Re: The Eric Garner case

cb1000rider wrote: I'd be more understanding if he was smuggling cigarettes in from Indian reservations (or neighboring states) and selling bulk - but we've got legislation that prevents the sale of single cigarettes? And we enforce it? Seriously?

This is what we pay our government officials to spend their time doing... And create a situation where our PDs are looking at this level of stuff in a city as large as this one?
While he was not selling bulk, he gets a better profit margin by selling single cigarettes that have been smuggled.

A very long time ago my friend's father would drive to Canada on a regular basis. He was a supervisor for a trucking company that had a terminal near Montreal and his trips were regular and with reason, so he got very little hassle from the border people. The company's trucks coming out of Montreal south were always checked for contraband cigarettes and fireworks, but my friend's father, in his little sedan, was only asked the perfunctory questions about anything to declare.

One trip he took my friend along for the ride, and as they crossed back into the US the customs guy asked him if he had anything to declare, if he had bought cigarettes or fireworks and so on, and when Paul's father said no, Paul, being ever the helpful child, said: "But Daddy, what about the ones in the trunk?"

He got in a little trouble and paid a fine, as I remember, but never smuggled cigarettes again.
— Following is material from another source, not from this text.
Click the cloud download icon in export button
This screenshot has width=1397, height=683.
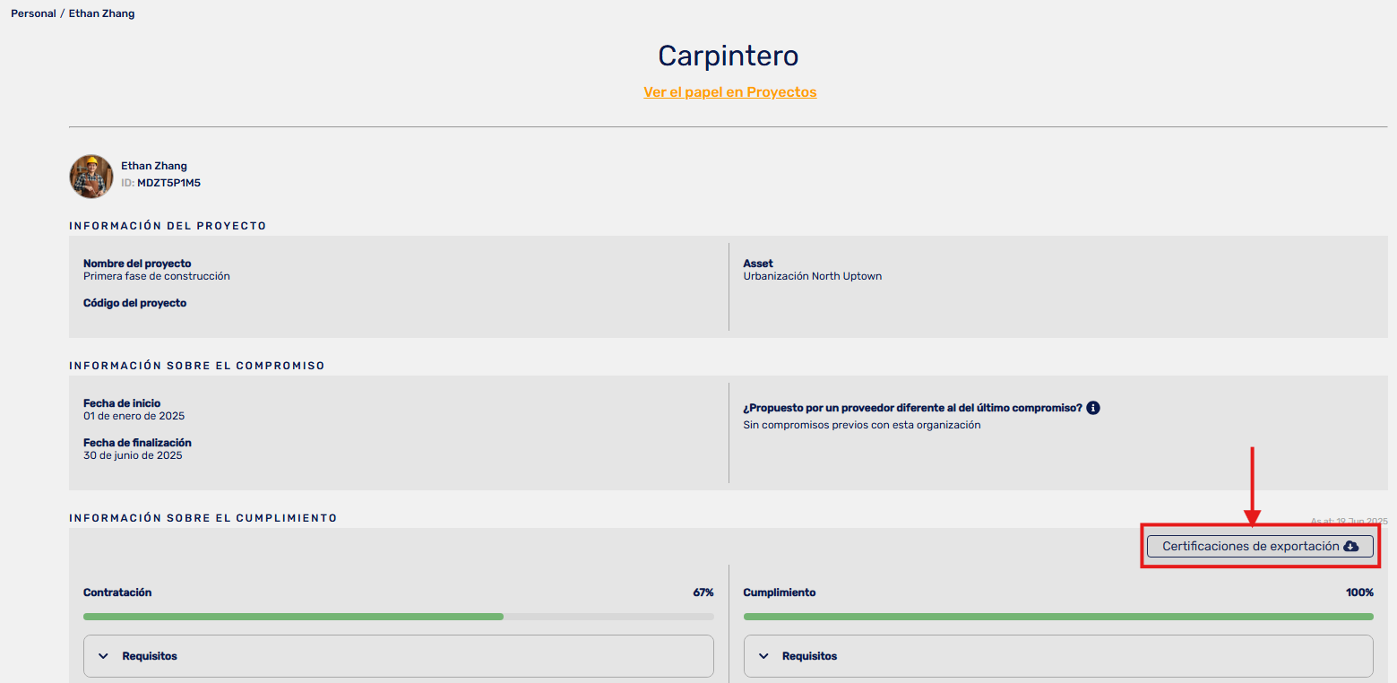pos(1351,547)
All the kids in the neighborhood mourned the loss of our fireworks.
by jimlongley
Wed Dec 03, 2014 11:32 pm
Forum: Gun and/or Self-Defense Related Political Issues
Topic: The Eric Garner case
Replies: 110
Views: 14409

Re: The Eric Garner case

sjfcontrol wrote:
anygunanywhere wrote:
sjfcontrol wrote:There are some questions about the "choke hold". Seems NYC doesn't allow officers to use "choke holds", but the questions involve the definition on of "choke hold". I've heard that they have a specific definition, and that the hold the officer used did not meet that definition. If that is true, then the hold the officer used was not forbidden.

Also, he may have been in distress, but if he's saying "I can't breathe" over and over, he IS breathing. You can't talk unless you can inhale and exhale air. For what it's worth, I also heard a (claimed) cop explain that the first thing an arrestee says when cuffed is "I can't breathe".

I am NOT trying to defend what the officers did, but wanted to express some or the "exculpatory" explanations I heard today.
Even if the hold the LEO was using was not forbidden it still resulted in the death of a human being being arrested for a misdemeanor.

Justice has been ignored.

The incestuous relationship between law enforcement and the DA has been validated once again.
And yet in the meme of "hands up, don't shoot", the outcry is about the use of an "illegal" choke hold. (I've heard both that it was illegal, and that it was only not allowed by the department.). But it is NYC, so I can't refute your claims.
I tend to lean toward the side of: If he said "I can't breathe" once and then ceased, it's different from saying it over and over, while obviously breathing. I have participated in the arrest of someone who did the "I can't breathe" thing while a huge shore patrol member sat in his chest, and as soon as Tiny got off him, he got up and started to run again. I have seen numerous cases, and participated in a couple, where the guy being subdued was moaning and screaming about his arm was being broken, etc, and it turned out not to be so. In the excitement of the moment, judging whether that BG you are wrestling with is really in distress or just trying to put one over on you is hard to do, so most just default to the BG is just trying to put one over.

Having said that, I would like to know more. Were they really doing that subdue due to his selling cigarettes, or were they taking him down because he resisted the original arrest and things escalated. Sure looked to me as if he was doing a creditable job of standing off three or four officers when the choke hold got applied, and that would mean, to me, that it was not due to the cigarettes, but to the resistance.